I am mindful that the subject of former prisoners having priority need status for housing has long been a controversial one. The needs of former prisoners are recognised but the current arrangements are widely perceived as being unfair in that they are given priority over many other vulnerable people irrespective of their personal circumstances.

I am grateful to all those who responded to the consultation. We received fifty-five responses from organisations and individuals inside and outside the field of housing.

A wide range of comments were made, and the substantial majority were in favour of the proposal. Respondents supported the refocusing of duties and priorities on working with all prisoners at risk to help prevent them becoming homeless, whilst retaining a duty to rehouse them where they were clearly vulnerable due to their imprisonment. The legislation will continue to provide priority need status to anyone, including a prisoner, who is vulnerable due to special circumstances, such as due to mental illness.

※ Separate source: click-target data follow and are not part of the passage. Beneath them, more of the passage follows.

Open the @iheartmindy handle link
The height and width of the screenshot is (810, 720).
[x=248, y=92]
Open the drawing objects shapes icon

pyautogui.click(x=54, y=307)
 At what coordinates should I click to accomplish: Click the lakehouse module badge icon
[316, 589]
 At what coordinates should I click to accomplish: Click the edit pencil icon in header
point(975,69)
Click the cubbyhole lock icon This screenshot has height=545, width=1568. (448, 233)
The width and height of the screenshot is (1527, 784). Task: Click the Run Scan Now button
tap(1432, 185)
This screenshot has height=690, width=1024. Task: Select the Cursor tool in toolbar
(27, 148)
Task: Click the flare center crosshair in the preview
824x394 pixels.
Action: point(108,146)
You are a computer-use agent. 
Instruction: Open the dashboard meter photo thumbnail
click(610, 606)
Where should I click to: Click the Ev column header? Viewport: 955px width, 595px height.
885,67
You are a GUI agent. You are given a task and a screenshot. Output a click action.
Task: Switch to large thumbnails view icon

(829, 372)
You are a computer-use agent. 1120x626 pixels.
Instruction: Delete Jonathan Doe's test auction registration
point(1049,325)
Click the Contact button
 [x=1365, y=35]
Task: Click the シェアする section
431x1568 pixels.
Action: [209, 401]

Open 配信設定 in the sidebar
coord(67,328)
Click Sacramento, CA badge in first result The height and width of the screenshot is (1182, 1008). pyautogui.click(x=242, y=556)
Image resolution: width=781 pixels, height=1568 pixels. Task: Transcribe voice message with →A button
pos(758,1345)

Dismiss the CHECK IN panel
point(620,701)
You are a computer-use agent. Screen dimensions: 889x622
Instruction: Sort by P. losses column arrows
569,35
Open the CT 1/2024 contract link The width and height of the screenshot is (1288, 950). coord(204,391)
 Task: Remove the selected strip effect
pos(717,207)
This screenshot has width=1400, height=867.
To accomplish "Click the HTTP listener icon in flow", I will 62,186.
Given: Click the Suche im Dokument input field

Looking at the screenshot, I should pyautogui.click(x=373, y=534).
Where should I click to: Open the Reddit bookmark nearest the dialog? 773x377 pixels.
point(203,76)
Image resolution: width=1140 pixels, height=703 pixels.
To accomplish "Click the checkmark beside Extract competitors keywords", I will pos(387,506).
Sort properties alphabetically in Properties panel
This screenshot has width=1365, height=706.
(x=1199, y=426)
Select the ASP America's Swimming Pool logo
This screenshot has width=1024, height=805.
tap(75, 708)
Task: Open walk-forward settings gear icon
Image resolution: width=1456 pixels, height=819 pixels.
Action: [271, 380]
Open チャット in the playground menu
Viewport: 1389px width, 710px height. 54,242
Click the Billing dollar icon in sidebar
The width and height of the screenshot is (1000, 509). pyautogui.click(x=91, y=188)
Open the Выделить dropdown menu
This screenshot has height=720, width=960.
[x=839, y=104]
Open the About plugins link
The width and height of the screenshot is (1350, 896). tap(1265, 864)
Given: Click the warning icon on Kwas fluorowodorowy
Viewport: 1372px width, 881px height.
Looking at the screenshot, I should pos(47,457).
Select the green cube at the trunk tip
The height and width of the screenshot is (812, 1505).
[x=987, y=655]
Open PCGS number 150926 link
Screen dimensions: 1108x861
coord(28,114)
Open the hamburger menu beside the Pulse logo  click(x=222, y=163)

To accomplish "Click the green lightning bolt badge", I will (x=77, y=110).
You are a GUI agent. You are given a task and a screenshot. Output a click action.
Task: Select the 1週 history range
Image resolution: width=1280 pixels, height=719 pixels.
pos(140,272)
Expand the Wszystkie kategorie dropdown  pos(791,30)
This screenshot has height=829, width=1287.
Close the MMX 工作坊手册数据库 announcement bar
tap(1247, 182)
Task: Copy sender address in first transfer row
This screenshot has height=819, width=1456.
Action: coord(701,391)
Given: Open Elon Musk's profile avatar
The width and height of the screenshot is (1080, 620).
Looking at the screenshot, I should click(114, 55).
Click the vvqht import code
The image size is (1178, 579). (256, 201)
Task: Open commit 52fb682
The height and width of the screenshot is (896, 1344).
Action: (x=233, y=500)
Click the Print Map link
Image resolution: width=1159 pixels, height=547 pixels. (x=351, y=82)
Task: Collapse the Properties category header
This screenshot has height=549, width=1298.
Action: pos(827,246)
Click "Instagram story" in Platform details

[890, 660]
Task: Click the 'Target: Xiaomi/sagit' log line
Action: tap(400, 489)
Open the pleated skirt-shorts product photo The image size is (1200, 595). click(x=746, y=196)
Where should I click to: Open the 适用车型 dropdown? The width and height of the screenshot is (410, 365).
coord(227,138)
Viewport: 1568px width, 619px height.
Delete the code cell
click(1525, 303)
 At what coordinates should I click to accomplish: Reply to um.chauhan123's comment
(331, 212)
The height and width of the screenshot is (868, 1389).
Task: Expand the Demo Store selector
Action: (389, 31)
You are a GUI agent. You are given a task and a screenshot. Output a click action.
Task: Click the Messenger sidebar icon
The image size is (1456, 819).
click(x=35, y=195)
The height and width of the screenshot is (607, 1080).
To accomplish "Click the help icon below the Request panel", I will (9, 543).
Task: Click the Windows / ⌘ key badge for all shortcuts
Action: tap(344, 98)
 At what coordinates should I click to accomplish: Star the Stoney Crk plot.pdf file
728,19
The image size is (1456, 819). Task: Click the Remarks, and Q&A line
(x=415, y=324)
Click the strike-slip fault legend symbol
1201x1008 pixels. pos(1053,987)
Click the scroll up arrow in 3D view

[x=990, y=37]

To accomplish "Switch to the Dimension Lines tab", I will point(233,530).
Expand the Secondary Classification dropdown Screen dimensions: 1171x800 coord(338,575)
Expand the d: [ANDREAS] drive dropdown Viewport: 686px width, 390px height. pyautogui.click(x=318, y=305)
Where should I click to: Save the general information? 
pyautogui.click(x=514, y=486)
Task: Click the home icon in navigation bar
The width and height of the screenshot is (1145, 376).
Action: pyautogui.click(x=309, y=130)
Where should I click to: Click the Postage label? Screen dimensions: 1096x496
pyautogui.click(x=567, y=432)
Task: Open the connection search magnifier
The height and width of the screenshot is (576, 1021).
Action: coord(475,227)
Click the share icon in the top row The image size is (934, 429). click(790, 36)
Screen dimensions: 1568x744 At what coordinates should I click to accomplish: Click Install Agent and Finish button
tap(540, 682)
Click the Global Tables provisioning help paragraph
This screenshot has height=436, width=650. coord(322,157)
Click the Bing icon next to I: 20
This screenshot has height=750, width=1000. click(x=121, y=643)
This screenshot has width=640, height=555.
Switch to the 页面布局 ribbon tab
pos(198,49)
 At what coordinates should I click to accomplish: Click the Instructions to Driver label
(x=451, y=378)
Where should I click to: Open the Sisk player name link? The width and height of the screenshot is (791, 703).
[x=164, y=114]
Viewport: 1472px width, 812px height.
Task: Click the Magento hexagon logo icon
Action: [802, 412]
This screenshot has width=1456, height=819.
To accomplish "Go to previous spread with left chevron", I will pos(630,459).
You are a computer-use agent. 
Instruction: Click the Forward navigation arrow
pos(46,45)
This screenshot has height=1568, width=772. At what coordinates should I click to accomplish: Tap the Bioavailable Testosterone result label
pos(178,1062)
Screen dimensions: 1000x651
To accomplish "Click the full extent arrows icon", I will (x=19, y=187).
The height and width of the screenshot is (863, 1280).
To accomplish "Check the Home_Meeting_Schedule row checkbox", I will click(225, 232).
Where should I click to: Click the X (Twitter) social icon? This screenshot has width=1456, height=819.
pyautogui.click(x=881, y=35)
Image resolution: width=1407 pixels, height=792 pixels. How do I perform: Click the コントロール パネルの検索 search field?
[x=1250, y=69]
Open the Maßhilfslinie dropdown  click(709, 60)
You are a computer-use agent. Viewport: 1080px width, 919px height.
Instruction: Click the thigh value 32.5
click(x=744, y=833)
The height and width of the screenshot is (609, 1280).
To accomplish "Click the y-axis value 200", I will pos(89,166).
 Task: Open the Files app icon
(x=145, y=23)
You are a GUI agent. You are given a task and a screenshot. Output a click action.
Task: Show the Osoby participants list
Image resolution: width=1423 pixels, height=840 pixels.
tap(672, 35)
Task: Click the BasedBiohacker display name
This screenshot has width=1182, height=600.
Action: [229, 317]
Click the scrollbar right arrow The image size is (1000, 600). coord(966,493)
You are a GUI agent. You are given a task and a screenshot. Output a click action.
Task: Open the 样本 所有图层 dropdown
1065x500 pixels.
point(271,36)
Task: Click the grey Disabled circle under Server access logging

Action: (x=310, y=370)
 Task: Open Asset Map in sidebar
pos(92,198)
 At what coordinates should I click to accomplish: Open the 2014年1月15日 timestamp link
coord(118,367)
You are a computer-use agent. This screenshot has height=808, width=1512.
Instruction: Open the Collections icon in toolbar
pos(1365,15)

Several respondents expressed concerns about some aspects of the proposal, particularly the potential impact on the successful resettlement of vulnerable prisoners and the impact on reoffending. The broader provisions on homelessness will provide much improved help for prisoners before release to find them suitable accommodation.

I have decided to include the proposal on the face of the Bill. We will support the successful introduction of this change through joint working with criminal justice agencies, local authorities and the third sector.

I would like to emphasise that the needs of vulnerable former prisoners will continue to be met through the legislation, within the context of a more proactive approach to prevention.